A recent study of ancient DNA suggests that there is genetic continuity between the predecessors of the Minoans and Mycenaeans and Greeks today. These civilizations emerged from Aegean farming communities and gave rise to the ancient Hellenes. The findings, which were published online August 2nd in the journal Nature, also raise some questions about prehistoric migrations that set the stage for the Bronze Age.

The Minoans and Mycenaeans were the first advanced, literate civilizations to appear in Europe (around 3000 BC for the Minoans and 2000 BC for the Mycenaeans). They left archaeologists with a wealth of material to pore over: palaces, golden jewelry, wall paintings, writing (some of it still undeciphered) and, of course, burials, in what is today Greece. Now, an analysis of ancient DNA has revealed that Ancient Minoans and Mycenaens were genetically similar with both peoples descending from early Neolithic farmers. They likely migrated from Anatolia to Greece and Krete thousands of years prior to the Bronze Age. Modern Greeks, in turn, are largely descendants of the Mycenaeans, the study found.

An international team of researchers from the University of Washington, the Harvard Medical School and the Max Planck Institute for the Science of Human History, together with archaeologists and other collaborators in Greece and Turkey, analyzed tooth DNA from the remains of 19 ancient individuals who could be definitively identified by archaeological evidence as Minoans of Krete, Mycenaeans of mainland Greece, and people who lived in southwestern Anatolia. They compared the Minoan and Mycenaean genomes to each other and to more than 330 other ancient genomes and over 2,600 genomes of present-day humans from around the world.

Study results show that Minoans and Mycenaeans were genetically highly similar - but not identical - and that modern Greeks descend from these populations. The Minoans and Mycenaeans descended mainly from early Neolithic farmers, likely migrating thousands of years prior to the Bronze Age from Anatolia, in what is today modern Turkey. Iosif Lazaridis:

"Minoans, Mycenaeans, and modern Greeks also had some ancestry related to the ancient people of the Caucasus, Armenia, and Iran. This finding suggests that some migration occurred in the Aegean and southwestern Anatolia from further east after the time of the earliest farmers."

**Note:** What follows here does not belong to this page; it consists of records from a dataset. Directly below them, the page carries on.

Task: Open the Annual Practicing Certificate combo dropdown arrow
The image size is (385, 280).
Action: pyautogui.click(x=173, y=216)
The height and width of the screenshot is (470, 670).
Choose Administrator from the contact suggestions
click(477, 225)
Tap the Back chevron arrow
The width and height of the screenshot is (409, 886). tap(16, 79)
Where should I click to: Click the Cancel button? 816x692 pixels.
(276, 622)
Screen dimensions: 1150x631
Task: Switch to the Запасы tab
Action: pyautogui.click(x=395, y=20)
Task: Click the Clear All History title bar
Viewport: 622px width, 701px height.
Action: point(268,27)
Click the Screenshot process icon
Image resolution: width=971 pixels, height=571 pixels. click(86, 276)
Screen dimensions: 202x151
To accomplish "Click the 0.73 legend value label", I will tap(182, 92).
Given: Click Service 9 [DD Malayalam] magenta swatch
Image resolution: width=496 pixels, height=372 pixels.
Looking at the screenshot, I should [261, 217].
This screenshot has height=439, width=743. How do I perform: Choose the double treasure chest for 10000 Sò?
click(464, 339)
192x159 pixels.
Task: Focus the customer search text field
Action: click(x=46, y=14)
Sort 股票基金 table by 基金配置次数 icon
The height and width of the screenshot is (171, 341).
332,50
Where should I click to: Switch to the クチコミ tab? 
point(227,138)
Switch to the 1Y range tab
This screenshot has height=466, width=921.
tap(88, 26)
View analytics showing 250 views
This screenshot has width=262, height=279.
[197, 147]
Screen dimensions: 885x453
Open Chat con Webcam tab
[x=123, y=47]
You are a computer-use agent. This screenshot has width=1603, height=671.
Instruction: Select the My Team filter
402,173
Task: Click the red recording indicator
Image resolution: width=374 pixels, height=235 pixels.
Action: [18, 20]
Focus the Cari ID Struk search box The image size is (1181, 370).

While both Minoans and Mycenaeans had both "first farmer" and "eastern" genetic origins, Mycenaeans traced an additional minor component of their ancestry to ancient inhabitants of Eastern Europe and northern Eurasia. This type of so-called Ancient North Eurasian ancestry is one of the three ancestral populations of present-day Europeans, and is also found in modern Greeks. A passion for history inspired Stamatoyannopoulos to initiate this project:

"For over 100 years, many hotly contested theories have circulated concerning the origin of the inhabitants of Bronze Age, Classical, and modern Greece, including the so-called 'Coming of the Greeks' in the late second millennium, the 'Black Athena' hypothesis of the Afroasiatic origins of Classical Greek civilization, and the notorious theory of the 19th century German historian Fallmerayer, who popularized the belief that the descendants of the ancient Greeks had vanished in early Medieval times."

In broad strokes, the new study shows that there was genetic continuity in the Aegean from the time of the first farmers to present-day Greece, but not in isolation. The peoples of the Greek mainland had some admixture with Ancient North Eurasians and peoples of the Eastern European steppe both before and after the time of the Minoans and Mycenaeans, which may provide the missing link between Greek speakers and their linguistic relatives elsewhere in Europe and Asia. The study thus underscores the power of analysis of ancient DNA to solve vexing historical problems, and sets the stage for many future studies that promise to untangle the threads of history, archaeology, and language.